2. Raw docx to record jsonl

source: 법령, 시행령, 시행규칙
record: jsonl

{
  "text": "제2조(정의) 이 법에서 사용하는 용어의 뜻은 다음과 같다. 1. “담보계약”이란 「민법」 제608조에 따라 그 효력이 상실되는 대물반환(代物返還)의 예약[환매(還買), 양도담보(讓渡擔保) 등 명목(名目)이 어떠하든 그 모두를 포함한다]에 포함되거나 병존(竝存)하는 채권담보(債權擔保) 계약을 말한다. 2. “채무자등”이란 다음 각 목의 자를 말한다. 가. 채무자 나. 담보가등기목적 부동산의 물상보증인(物上保證人) 다. 담보가등기 후 소유권을 취득한 제삼자 3. “담보가등기(擔保假登記)”란 채권담보의 목적으로 마친 가등기를 말한다. 4. “강제경매등”이란 강제경매(强制競賣)와 담보권의 실행 등을 위한 경매를 말한다. 5. “후순위권리자(後順位權利者)”란 담보가등기 후에 등기된 저당권자ㆍ전세권자 및 담보가등기권리자를 말한다. [전문개정 2008. 3. 21.]",
  "metadata": {
    "source": "가등기담보 등에 관한 법률(법률)(제14474호)(20170328)",
    "article_num": "제2조",
    "article_title": "정의",
    "enforcement_date": "2017. 3. 28."

#### [주어진 요청 A]
아래 기록의 첫 줄부터 “click(84, 234)” 문구가 들어 있는 줄까지(양 끝 포함)를 한 줄당 문자열 하나인 JSON 목록으로 나타내세요. 빈 줄은 빼고, 그림은 답에 넣지 마세요.

[항목 위치 기록]
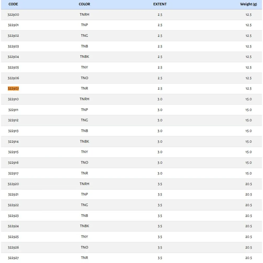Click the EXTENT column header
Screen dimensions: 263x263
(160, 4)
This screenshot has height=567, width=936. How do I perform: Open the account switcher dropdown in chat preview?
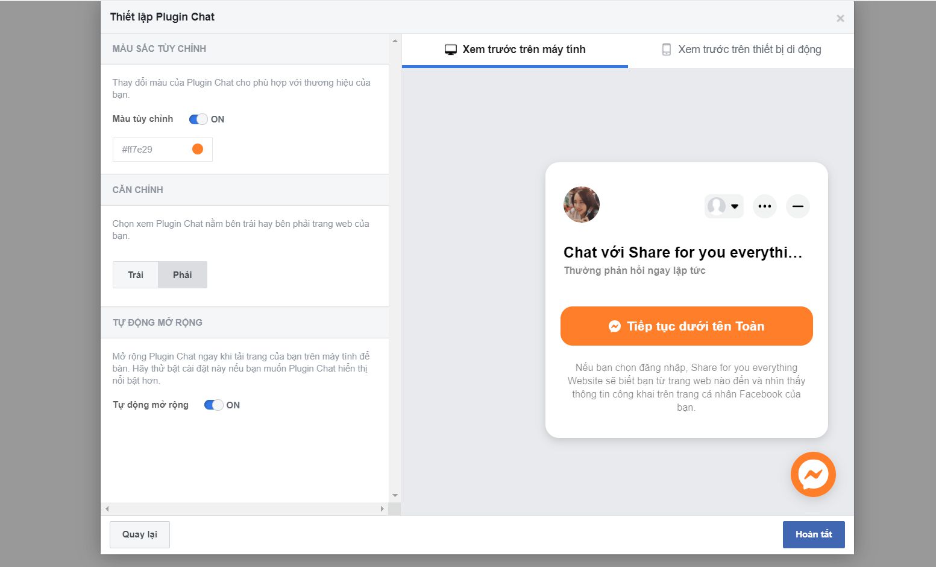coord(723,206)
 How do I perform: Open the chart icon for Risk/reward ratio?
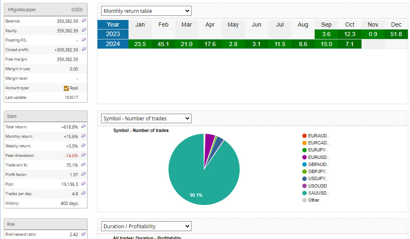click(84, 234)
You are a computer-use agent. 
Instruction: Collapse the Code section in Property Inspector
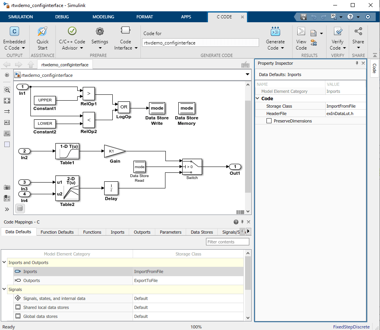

#### [주어진 요청 B]
법령 문서를 jsonl로 변환하는 내용의 글을 마지막으로 보이는 줄 다음부터 이어서 작성하세요.

#### [작성한 답변 A]
[
  "Click the EXTENT column header",
  "Screen dimensions: 263x263",
  "(160, 4)",
  "This screenshot has height=567, width=936. How do I perform: Open the account switcher dropdown in chat preview?",
  "coord(723,206)",
  " How do I perform: Open the chart icon for Risk/reward ratio?",
  "click(84, 234)"
]

#### [작성한 답변 B]
  }
}

3. Record jsonl to vector db

Chroma DB
text 필드 → 임베딩 생성 후 documents로 저장됨
metadata 필드 → metadatas로 저장됨
- 여기에 "subject": 파일명에서 추출한 값도 추가됨
text 값의 md5 해시값 → ids로 저장됨

즉, Chroma에 저장될 데이터 구조는 아래와 같다:

{
  "ids": ["<text의 md5 해시>"],
  "documents": ["제2조(정의) 이 법에서 사용하는 용어의 뜻은 다음과 같다. ..."],
  "metadatas": [{
    "subject": "tax",  # 예: tax_records.jsonl에서 왔으면 tax
    "source": "가등기담보 등에 관한 법률(법률)(제14474호)(20170328)",
    "article_num": "제2조",
    "article_title": "정의",
    "enforcement_date": "2017. 3. 28."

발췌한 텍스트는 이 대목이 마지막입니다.